• Fast way to remove EOL paragraph mark in Word

    Home » Forums » AskWoody support » Productivity software by function » MS Word and word processing help » Fast way to remove EOL paragraph mark in Word

    Author
    Topic
    #473448

    I have 13 Meg txt files opened in Word. Each line in the file ends with a paragraph mark. I am trying to replace each mark with a space by using Word’s replace feature (in Word I am using caret p). However, this process is taking forever. Is there a faster way to remove end of line paragraph marks from txt files?

    Thank you in advance for your replies.

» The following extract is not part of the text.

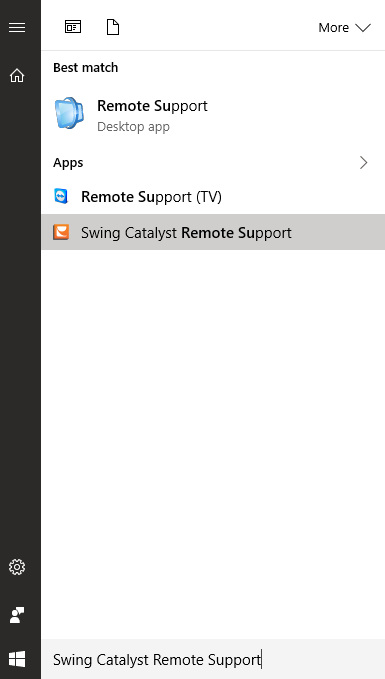
Task: Expand the hamburger menu in sidebar
Action: pyautogui.click(x=17, y=28)
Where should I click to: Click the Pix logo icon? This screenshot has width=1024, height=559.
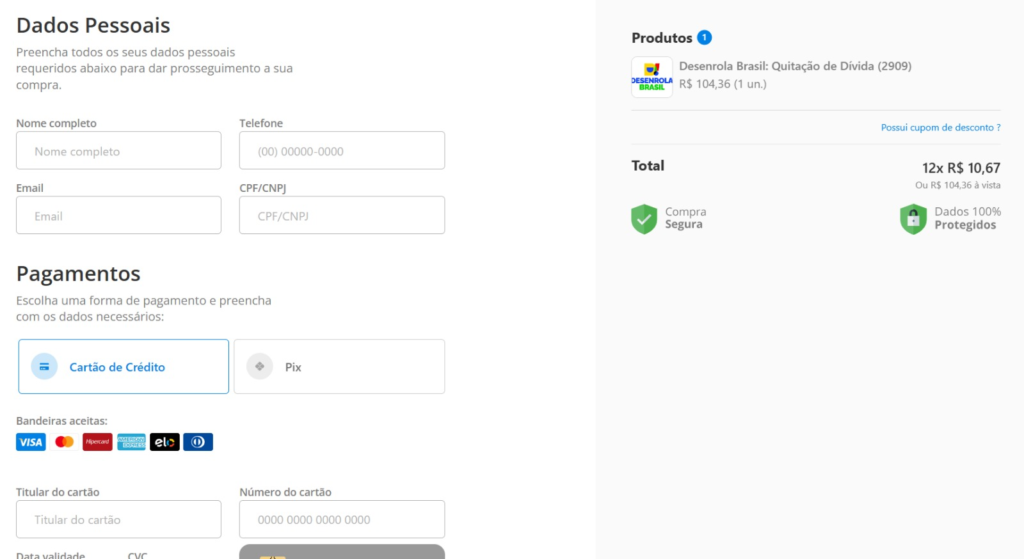[x=260, y=367]
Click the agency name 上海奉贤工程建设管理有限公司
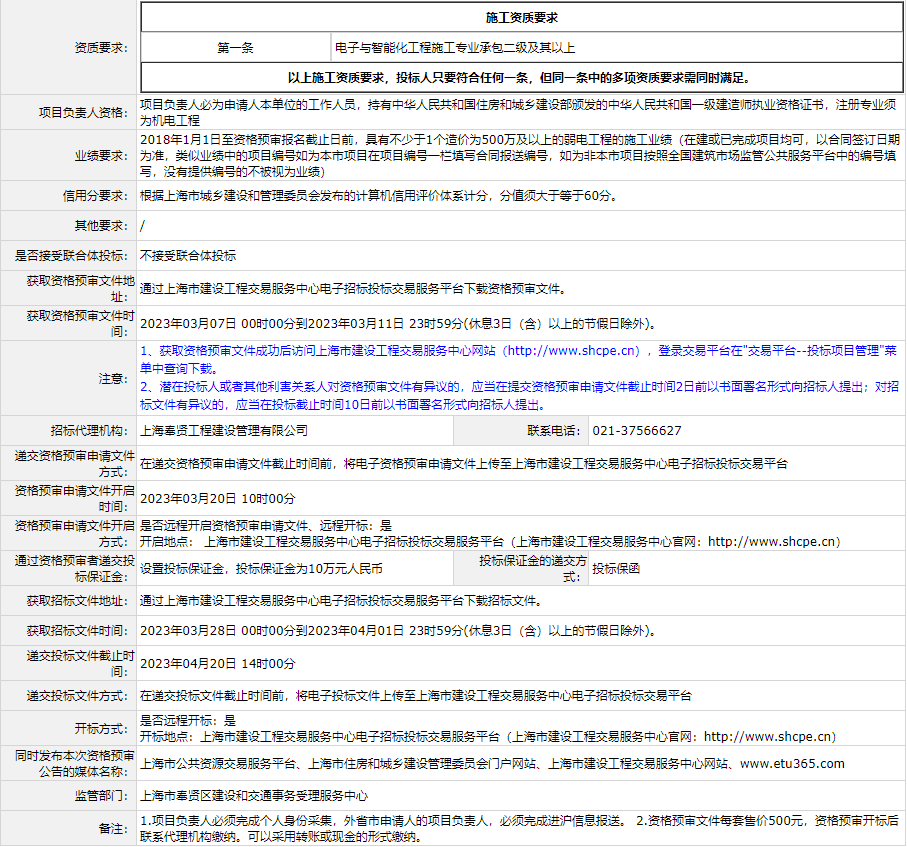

    Viewing 18 reply threads
    Author
    Replies
    • #1257756

      Is the problem that you can’t use Replace All with Word’s Find and Replace, because you need to keep some of them?
      Are there some of the paragraph marks you need to keep because they really represent paragraphs?

      • #1257758

        Is the problem that you can’t use Replace All with Word’s Find and Replace, because you need to keep some of them?
        Are there some of the paragraph marks you need to keep because they really represent paragraphs?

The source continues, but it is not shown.